# Showing that Metric Connections transform as a Connection

• MattRob
In summary, a metric connection is a mathematical tool used to study the geometric properties of a space with a metric structure. It satisfies certain properties such as the Leibniz rule for differentiating tensors and the condition that parallel transport preserves the inner product of vectors. This condition is significant in preserving the geometric structure of the space under parallel transport.

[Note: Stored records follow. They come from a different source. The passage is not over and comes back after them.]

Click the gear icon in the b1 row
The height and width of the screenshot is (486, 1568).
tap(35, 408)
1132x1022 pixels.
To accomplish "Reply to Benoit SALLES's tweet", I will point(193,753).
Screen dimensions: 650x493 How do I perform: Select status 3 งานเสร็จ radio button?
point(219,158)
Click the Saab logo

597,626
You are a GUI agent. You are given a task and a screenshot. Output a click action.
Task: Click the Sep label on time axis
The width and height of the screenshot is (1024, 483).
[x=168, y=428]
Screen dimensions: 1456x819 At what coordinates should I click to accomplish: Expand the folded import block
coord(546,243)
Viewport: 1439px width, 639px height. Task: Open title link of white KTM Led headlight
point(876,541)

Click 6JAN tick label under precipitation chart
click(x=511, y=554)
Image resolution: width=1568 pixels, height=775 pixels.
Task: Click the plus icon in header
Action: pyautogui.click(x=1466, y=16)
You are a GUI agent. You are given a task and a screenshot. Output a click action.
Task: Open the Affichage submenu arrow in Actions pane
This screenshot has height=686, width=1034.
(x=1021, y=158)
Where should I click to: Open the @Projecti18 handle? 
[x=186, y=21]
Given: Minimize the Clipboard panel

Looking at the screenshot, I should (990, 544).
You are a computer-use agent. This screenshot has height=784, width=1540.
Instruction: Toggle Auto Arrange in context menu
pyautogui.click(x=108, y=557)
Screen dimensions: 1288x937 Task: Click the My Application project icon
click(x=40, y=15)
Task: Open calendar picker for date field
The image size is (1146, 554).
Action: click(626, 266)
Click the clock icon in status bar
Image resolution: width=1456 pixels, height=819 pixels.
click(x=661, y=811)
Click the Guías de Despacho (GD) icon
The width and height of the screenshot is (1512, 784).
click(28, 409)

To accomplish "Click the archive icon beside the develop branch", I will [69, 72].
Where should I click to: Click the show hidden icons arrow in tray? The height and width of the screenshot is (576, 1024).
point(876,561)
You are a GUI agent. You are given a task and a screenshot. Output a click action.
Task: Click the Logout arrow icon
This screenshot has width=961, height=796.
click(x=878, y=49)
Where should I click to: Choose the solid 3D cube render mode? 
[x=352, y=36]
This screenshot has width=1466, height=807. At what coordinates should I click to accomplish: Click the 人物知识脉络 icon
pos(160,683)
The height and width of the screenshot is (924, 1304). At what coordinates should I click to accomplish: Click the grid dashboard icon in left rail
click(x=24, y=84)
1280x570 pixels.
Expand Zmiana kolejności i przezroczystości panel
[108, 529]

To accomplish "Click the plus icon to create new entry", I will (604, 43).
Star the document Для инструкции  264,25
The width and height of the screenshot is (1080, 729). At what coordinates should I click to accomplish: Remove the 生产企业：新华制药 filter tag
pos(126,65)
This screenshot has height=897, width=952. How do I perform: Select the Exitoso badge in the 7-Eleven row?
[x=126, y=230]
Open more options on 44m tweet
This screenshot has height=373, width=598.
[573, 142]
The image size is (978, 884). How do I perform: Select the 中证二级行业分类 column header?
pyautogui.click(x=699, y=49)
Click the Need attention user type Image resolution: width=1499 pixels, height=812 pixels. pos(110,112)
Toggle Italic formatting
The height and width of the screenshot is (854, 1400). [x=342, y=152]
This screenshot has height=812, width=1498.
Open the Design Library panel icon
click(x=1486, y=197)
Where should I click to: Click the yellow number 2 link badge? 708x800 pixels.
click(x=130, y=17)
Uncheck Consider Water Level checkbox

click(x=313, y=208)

Metric connections have various practical applications in fields such as physics, engineering, computer science, and machine learning. They are used to study curvature and geometry, as well as in optimization problems and image processing algorithms.
MattRob

## Homework Statement

Show that the metric connection transforms like a connection

## Homework Equations

The metric connection is
$Γ^{a}_{bc} = \frac{1}{2} g^{ad} ( ∂_{b} g_{dc} + ∂_{c} g_{db} - ∂_{d} g_{bc} )$
And of course, in the context of Einstein's GR, we have a symmetric connection,
$Γ^{a}_{bc} = Γ^{a}_{cb}$ and $g_{ab} = g_{ba}$

The metric tensor is a tensor, thus the contravariant and covariant forms will transform as
$g_{ab} = \frac{∂x^{∝} ∂x^{β}}{∂x^{a} ∂x^{b}} g_{∝β}$

$g^{ab} = \frac{∂x^{a} ∂x^{b}}{∂x^{∝} ∂x^{β}} g^{∝β}$

(I like the notation where one coordinate system is represented with indexes from the alphabet a, b, c, ... and the other with greek letters α, β, γ... so as to avoid reliance on prime notation, and it's more clear if an object is in one coordinate system or another. Also, sorry it's a bit odd, but I'm using ∝ instead of α for alpha, since with this font it's hard to tell a from α in $\frac{∂x^{a} ∂x^{b}}{∂x^{α} ∂x^{β}} g^{αβ}$)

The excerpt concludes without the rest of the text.